Bacillus atrophaeus is a species of black-pigmented bacteria. Its type strain is NRRL NRS-213.  B. atrophaeus strains have been used extensively in biomedicine as indicator strains for heat- and chemical-based decontamination regimens. Most of the strains in use are derivatives of a lineage of B. atrophaeus that originated at Camp Detrick in the 1950s, where many modern biocontainment procedures were developed. B. atrophaeus has historically been known by several other names, including B. globigii (the origin of its military moniker "BG") and B. subtilis var. niger. Modern phylogenetic analyses using multiple genetic methods have placed B. atrophaeus close to B. subtilis.

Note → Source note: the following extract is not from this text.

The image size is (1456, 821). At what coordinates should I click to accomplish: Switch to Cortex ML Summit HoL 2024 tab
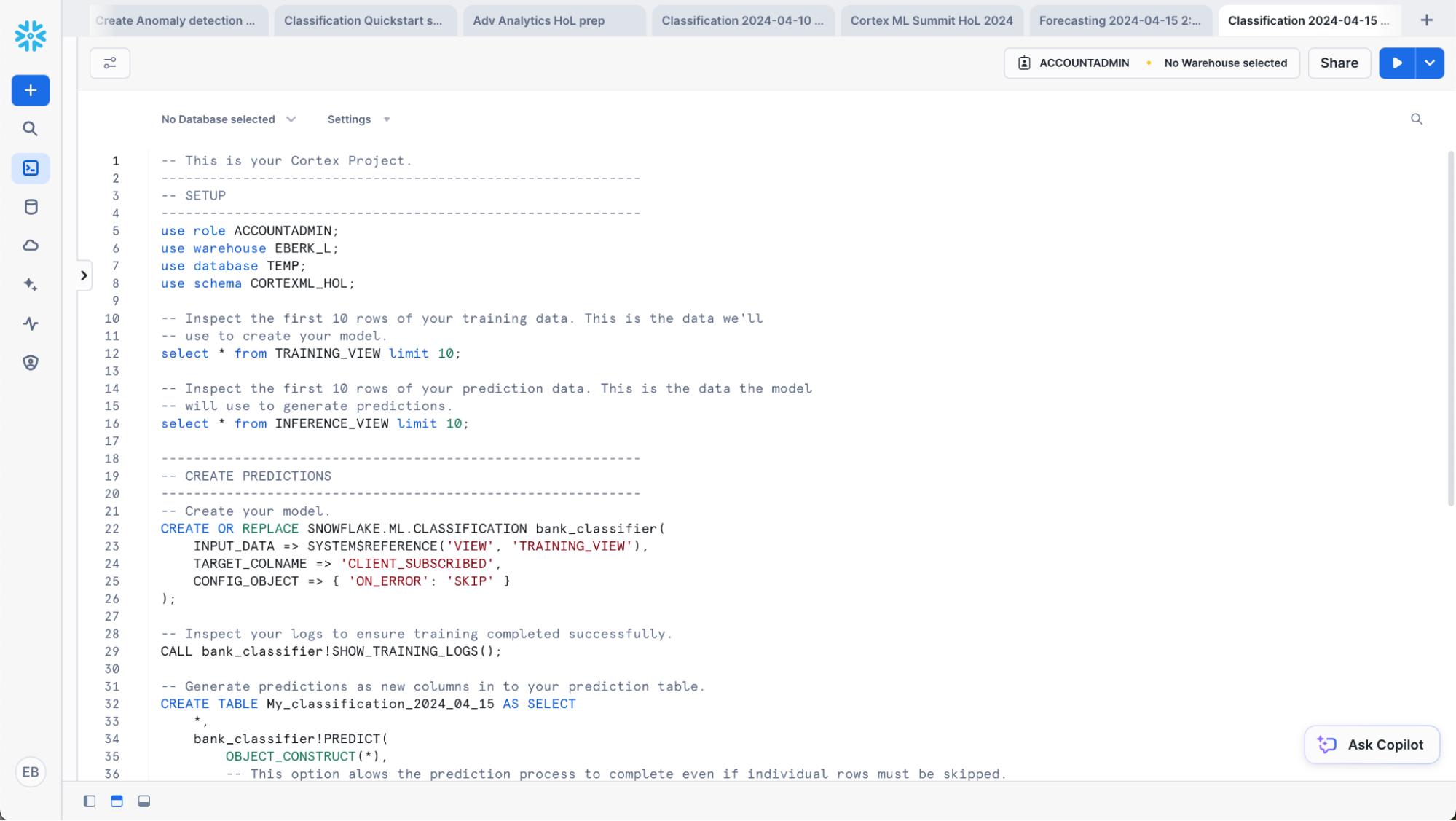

Its original and still most prominent use is as a surrogate organism for pathogenic B. anthracis, beginning in the U.S. bio-weapons program, as its pigmentation readily facilitated discrimination from non-pigmented background organisms in environmental samples.
Subsequent genomic and phenotypic analysis of strains derived from the Camp Detrick isolates revealed that they had been deliberately selected for strains that exhibited elevated rates of sporulation.

References

Further reading
Fritze, Dagmar, and Rüdiger Pukall. "Reclassification of bioindicator strains Bacillus subtilis DSM 675 and Bacillus subtilis DSM 2277 as Bacillus atrophaeus". International Journal of Systematic and Evolutionary Microbiology51.1 (2001): 35–37.
Youssef, Nabil N., and Joyce Knoblett. "Culture filtrate of Bacillus atrophaeus induced abnormalities in Ascosphaera apis". Mycologia (1998): 937–946.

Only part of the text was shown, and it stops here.